When the question is stated like this, then the answer is: it is really more convenient for us humans, and the computers would less "lie" to us in significant number of cases. We don't care that much for accumulated partial errors in computation and we just don't expect our inputs to be interpreted immediately "wrong."
Think about it this way: you have the computer capable of billions operations per second, unfathomable capacity, still it lies to you as soon as you enter the number 16.1 in almost any program: it stored some other number, dropping infinite amount of binary decimals! Why you ask, and the answer is "but otherwise it's not in the format native to hardware."
So it should be native to hardware. Just not because of "scientific computing" but more "for the real-life, everybody's everyday computing." We need it for the computers to "just work."
Yes I was the one who questioned "scientific" motive, see the top of the thread! Still, on humane grounds, I claim we really, really need it in hardware. It doesn't matter for "scientific computing" it matters for us humans as long as we use decimal system as the only one we really "understand."
Any program that computes anything a lot has to use hardware based arithmetic to be really fast, still nobody expects that 0.10 cents he writes loses its meaning as soon as it is entered. It is absurd situation.
I'm sorry, are you asking for what purpose a scientist would need to multiply by a power of ten? Converting between units in scientific notation? Doing base 10 logarithms? Calculating things in decibels?

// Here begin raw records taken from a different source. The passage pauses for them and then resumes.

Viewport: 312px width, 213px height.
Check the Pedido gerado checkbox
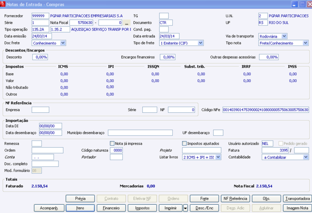[x=281, y=143]
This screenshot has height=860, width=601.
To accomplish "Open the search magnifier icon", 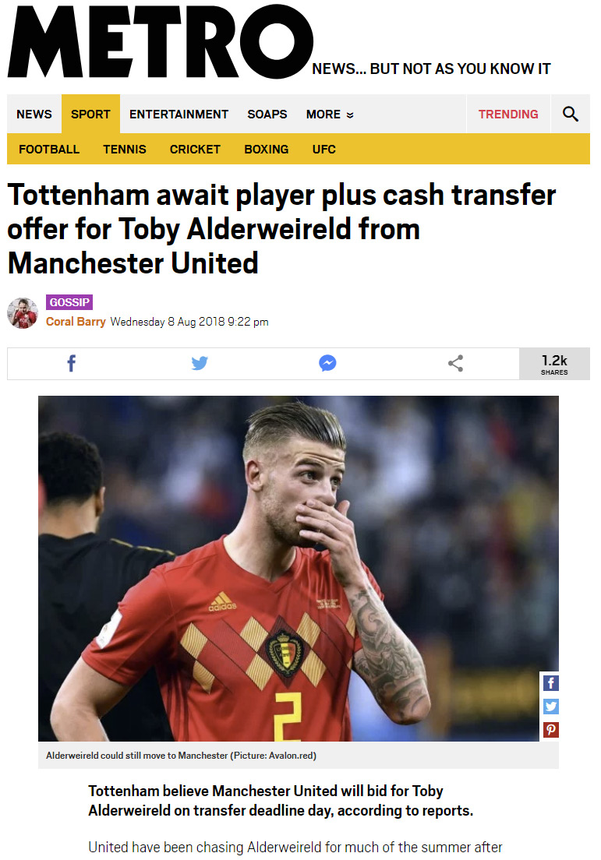I will [x=571, y=114].
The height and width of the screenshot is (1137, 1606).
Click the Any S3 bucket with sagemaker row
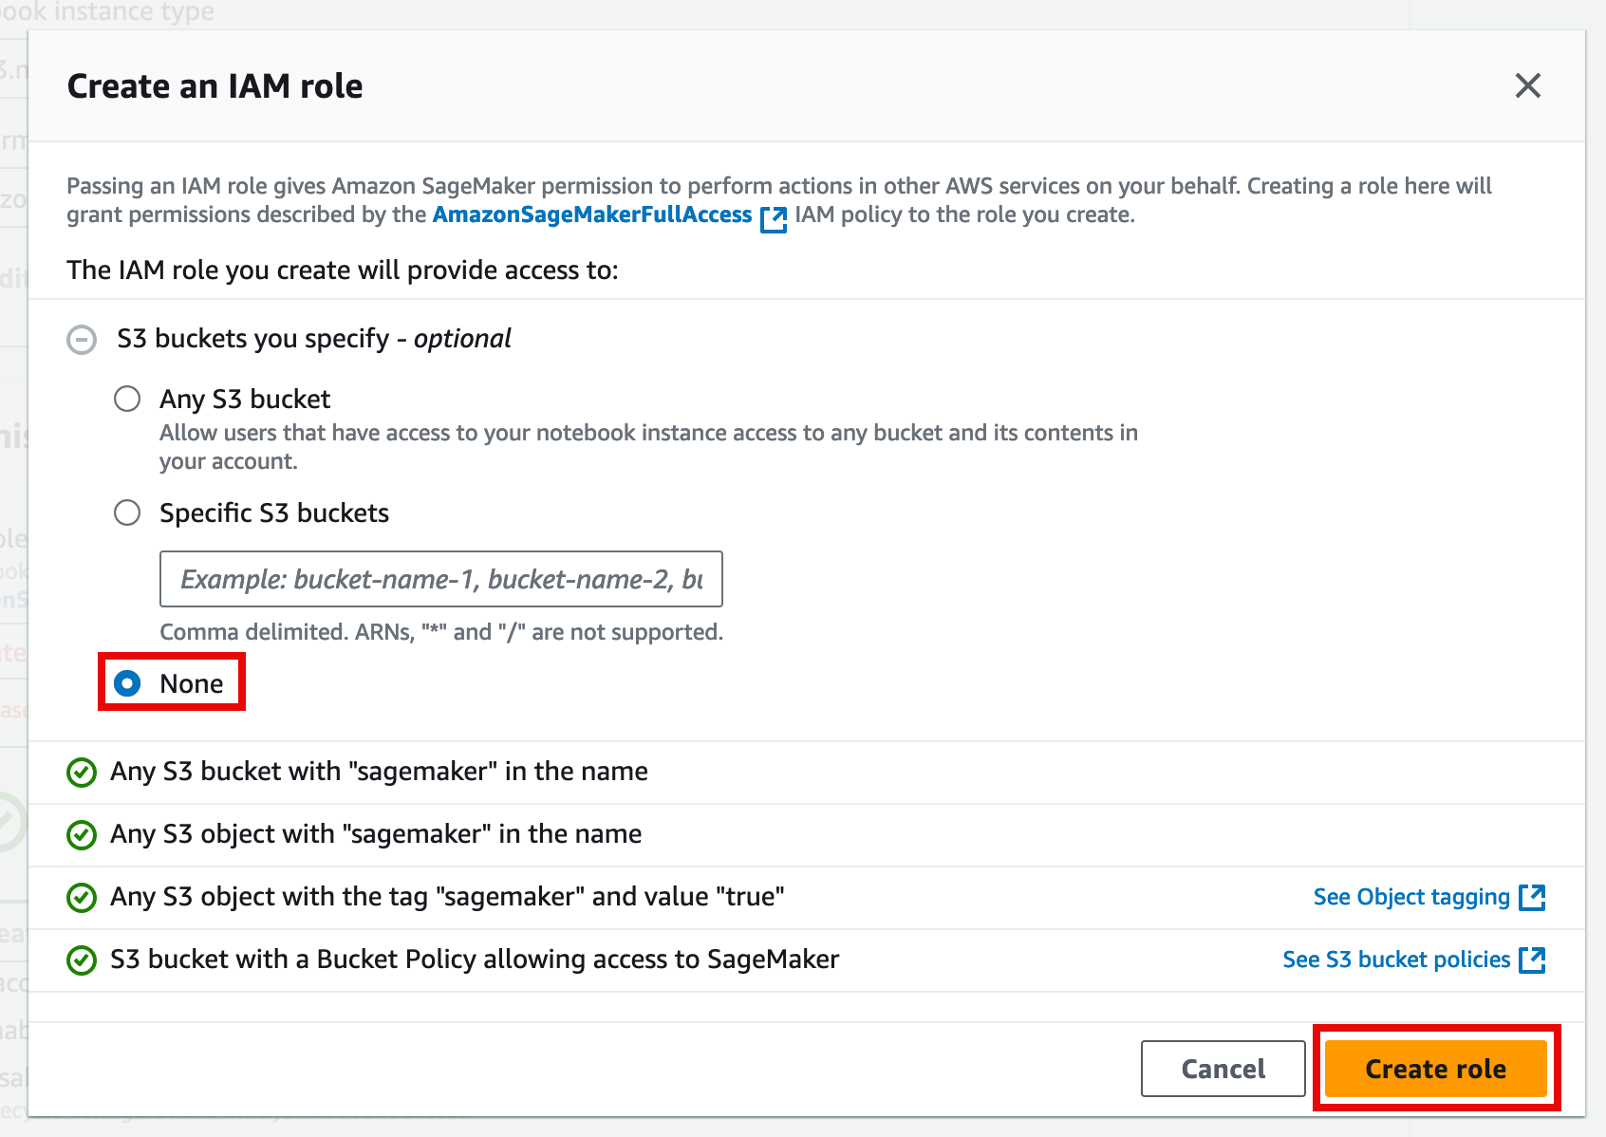coord(379,772)
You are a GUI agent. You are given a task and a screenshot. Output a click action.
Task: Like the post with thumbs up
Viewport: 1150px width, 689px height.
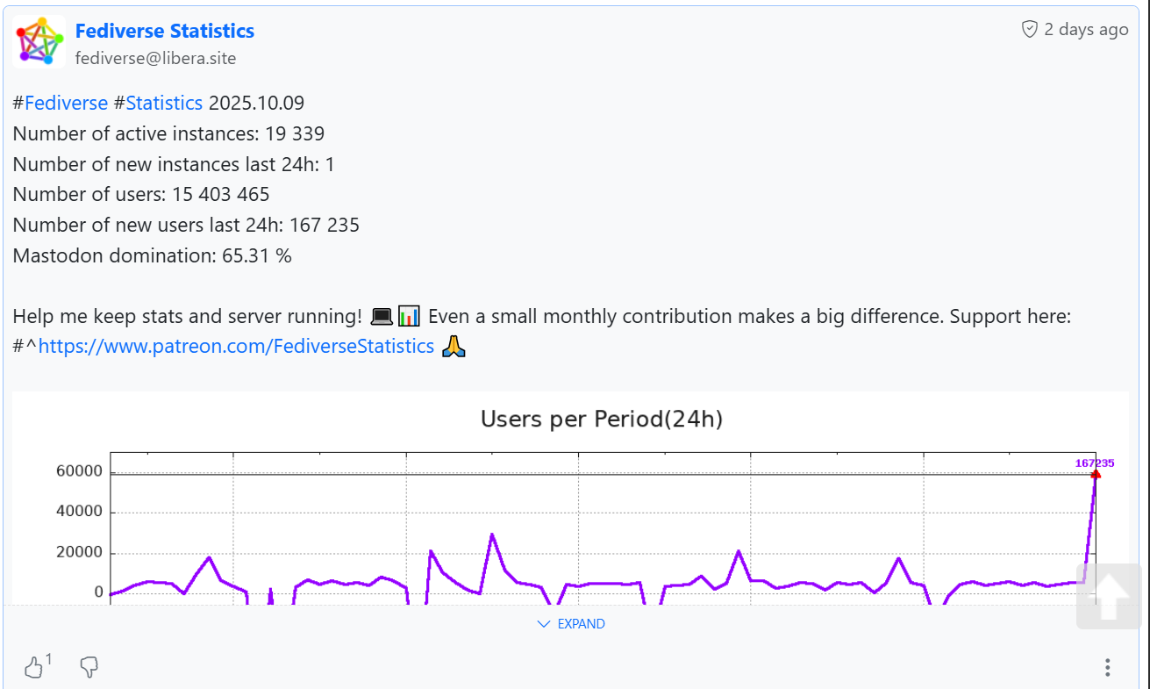33,668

The original post that started this thread was saying that chips should support decimal floating point natively in silicon instead of only base-2 floating point. Yes, those are different things: https://en.wikipedia.org/wiki/IEEE754#Basic_formats
Fascinating discussion, so there are a couple of threads and they can be summed into precision arguments and range arguments. I confess I'm friends with Mike Cowlishaw (the guy behind spelotrove.com) and he's influenced my thinking on this quite a bit.
So precision arguments generally come under the heading of how many significant digits do you need, and if its less than 15 or so you're fine using a binary representation. If its more than 15 you can still use binary but its not clear to me that it's a win.
The second is in range. So if you're simulating all of the CO2 molecules in the atmosphere, and you actually want to know how many there are, and you want to work in the precise values of the rations of N2, NO2, H2, O2, CO2, etc in the atmosphere then, as I understand it, you're stuck approximating. (For context I was asking the a scientist from the Sandia National Laboratory about their ability to simulate nuclear explosions at the particle level and wondering if the climate scientists could do the same for simulating an atmosphere of molecules, or better atoms, or even better, particles. ) that is a problem where there is a lot of dynamic range in your numbers adding 1 to .5866115*10^20 doesn't really change the value because the range breaks down.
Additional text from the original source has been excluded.